* Work to be completed: What lines in the material hold the string "resolution"? Return every one of them.

* Record extracts:
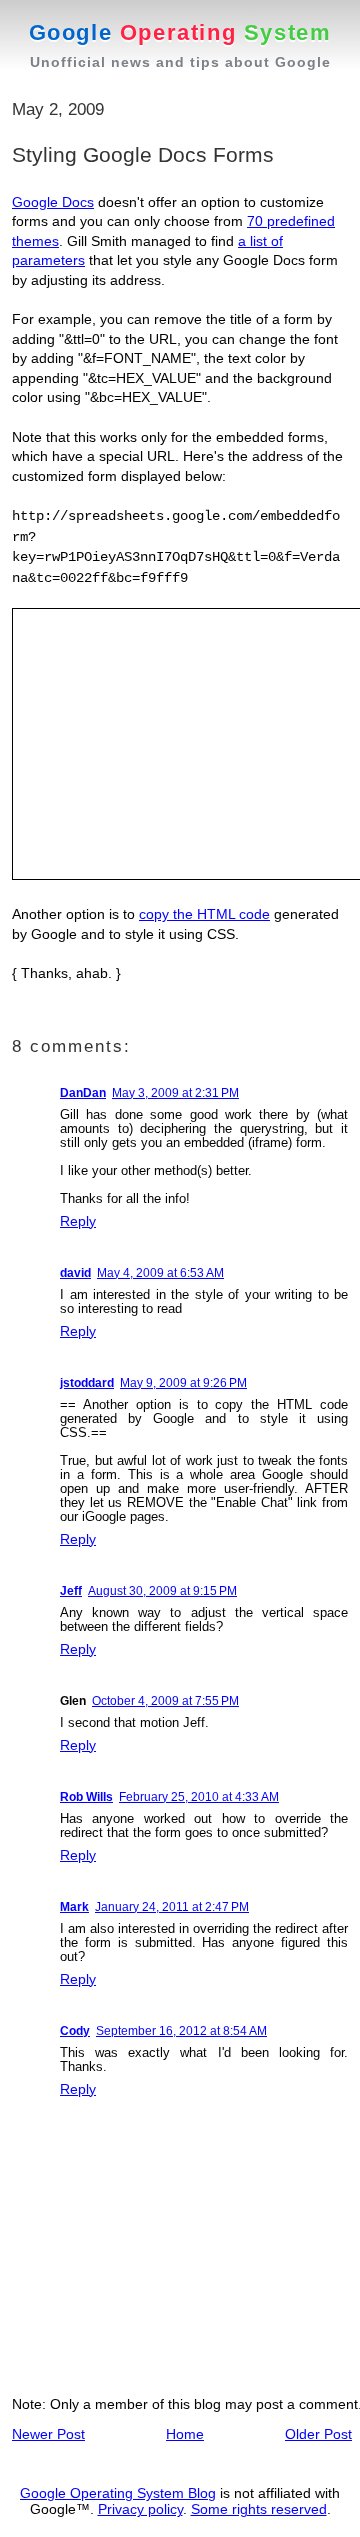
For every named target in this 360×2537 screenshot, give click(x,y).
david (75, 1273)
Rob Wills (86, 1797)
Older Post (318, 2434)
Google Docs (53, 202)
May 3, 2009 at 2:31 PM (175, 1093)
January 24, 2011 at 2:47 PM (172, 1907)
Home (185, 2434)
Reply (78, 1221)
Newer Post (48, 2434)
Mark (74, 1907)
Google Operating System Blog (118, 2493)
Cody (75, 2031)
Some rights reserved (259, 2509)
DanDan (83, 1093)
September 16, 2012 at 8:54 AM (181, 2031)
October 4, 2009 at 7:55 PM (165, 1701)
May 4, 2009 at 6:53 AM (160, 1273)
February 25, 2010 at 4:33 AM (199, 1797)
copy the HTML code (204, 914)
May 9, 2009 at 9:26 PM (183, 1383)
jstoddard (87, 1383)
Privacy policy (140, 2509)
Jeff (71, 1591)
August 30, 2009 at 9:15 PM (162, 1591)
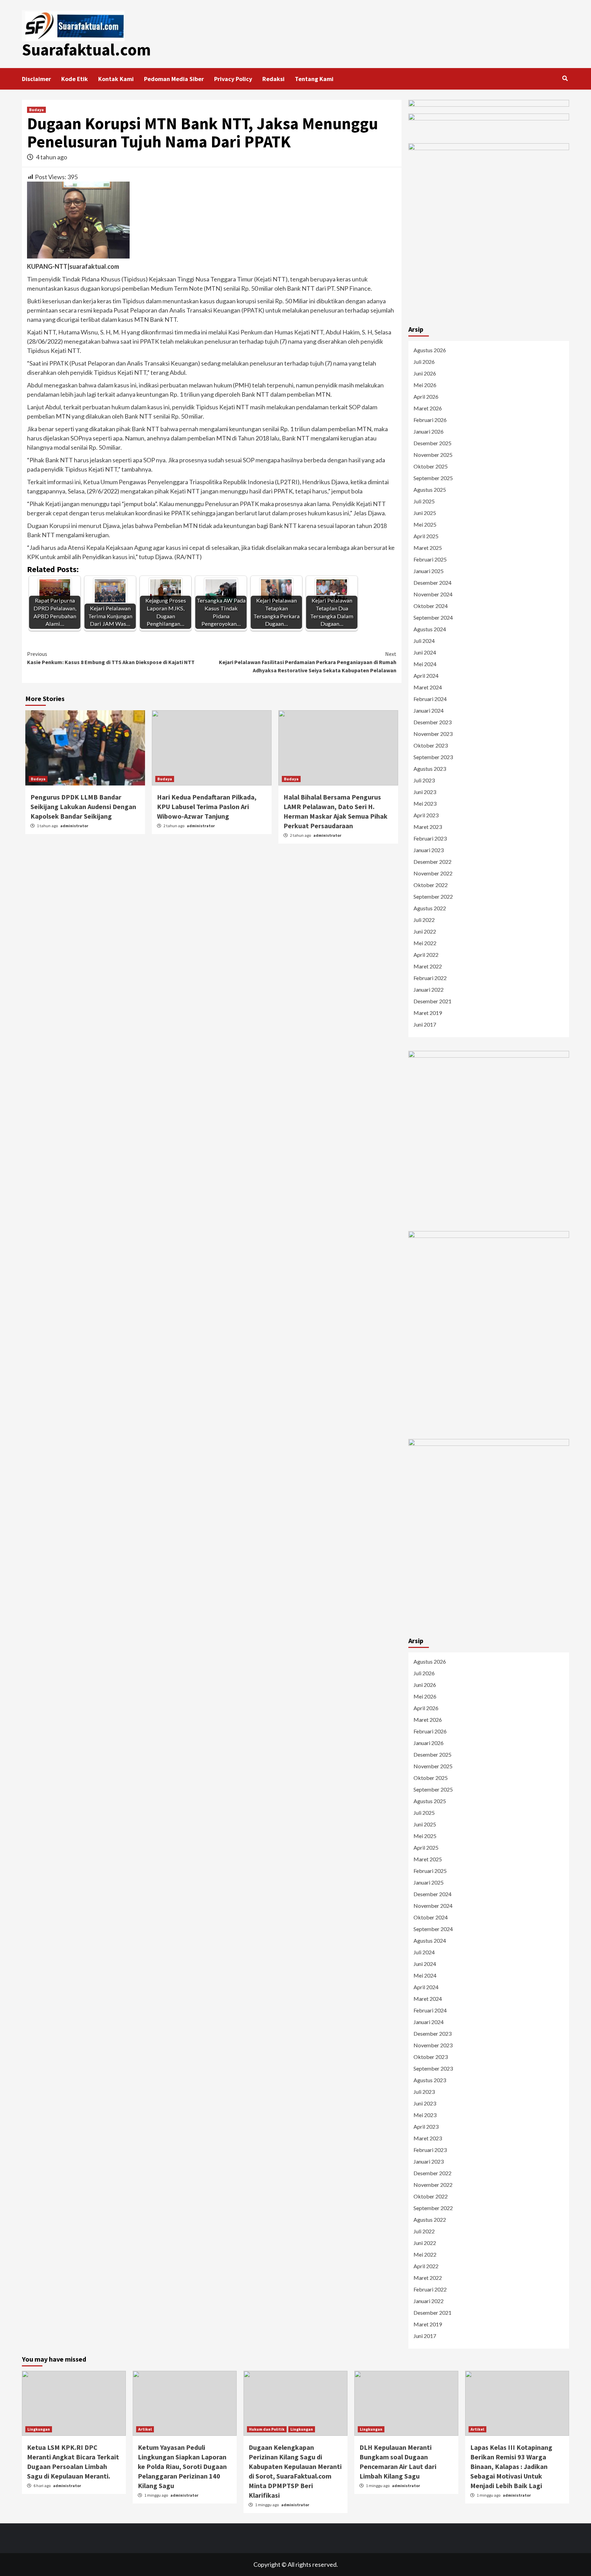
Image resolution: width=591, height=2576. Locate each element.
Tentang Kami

...

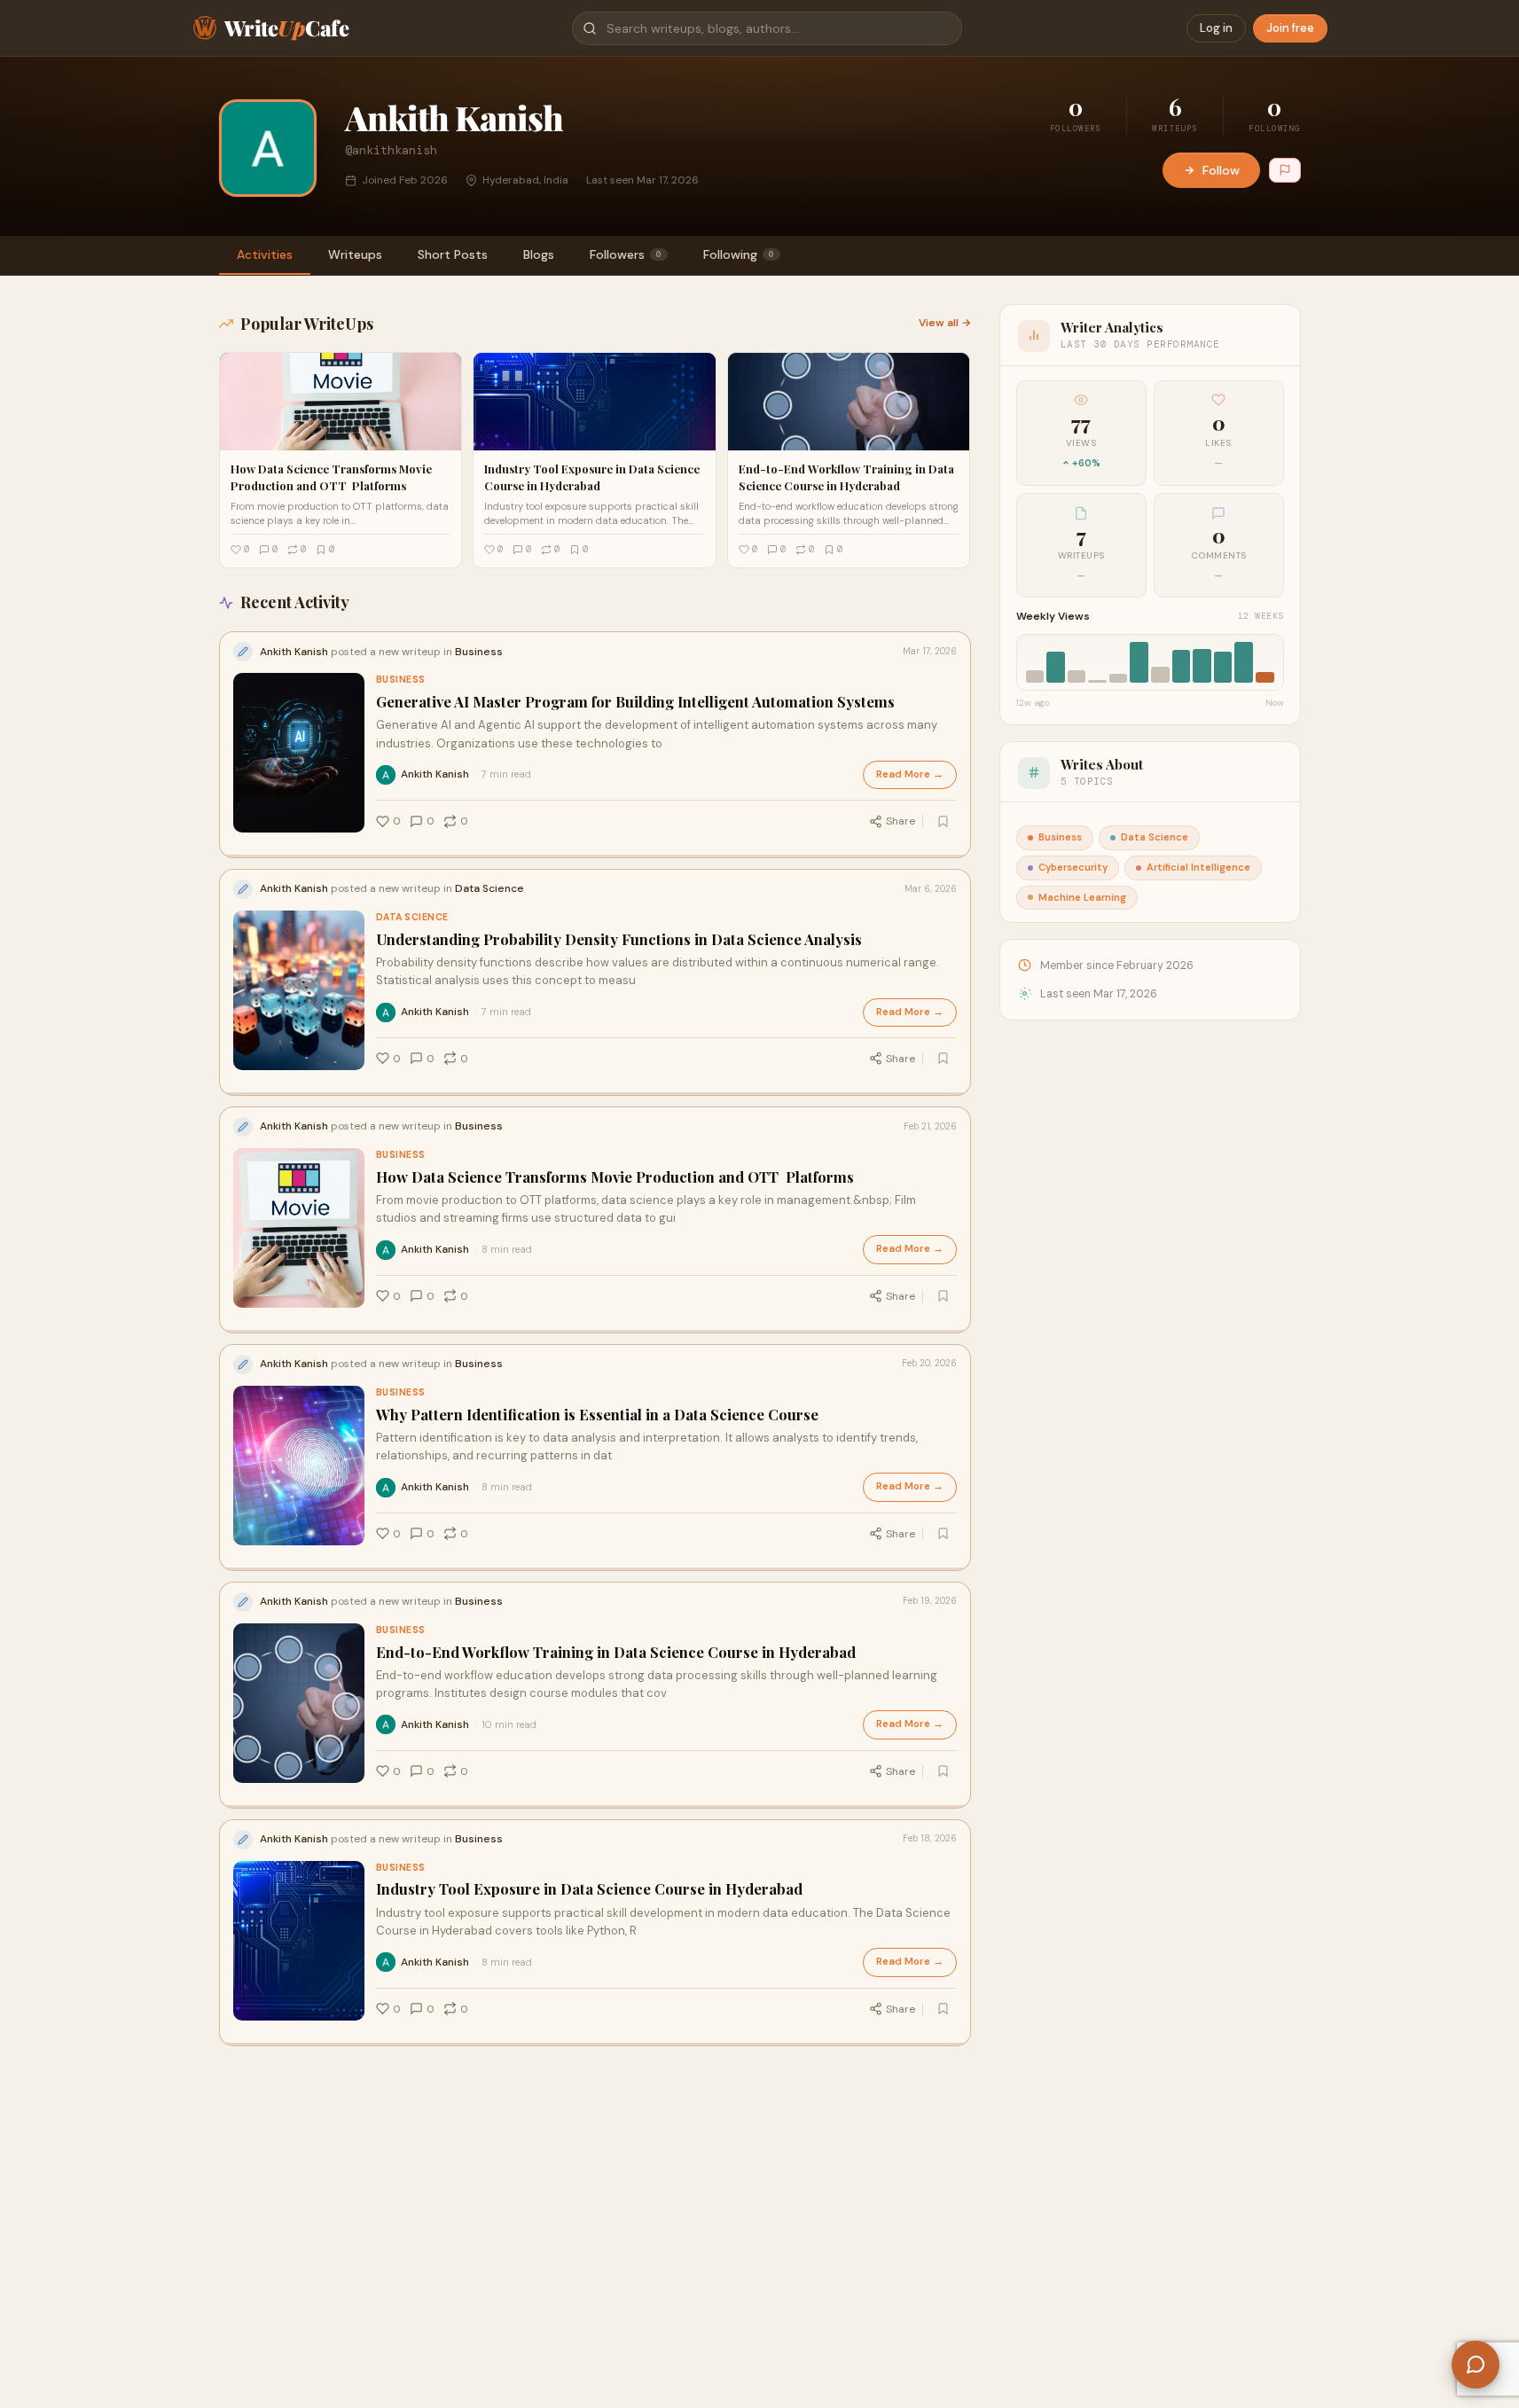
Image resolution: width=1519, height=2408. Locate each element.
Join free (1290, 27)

* Solution for this problem:
Image resolution: width=591, height=2576. Locate each element.
Image resolution: width=1519, height=2408. Locate each element.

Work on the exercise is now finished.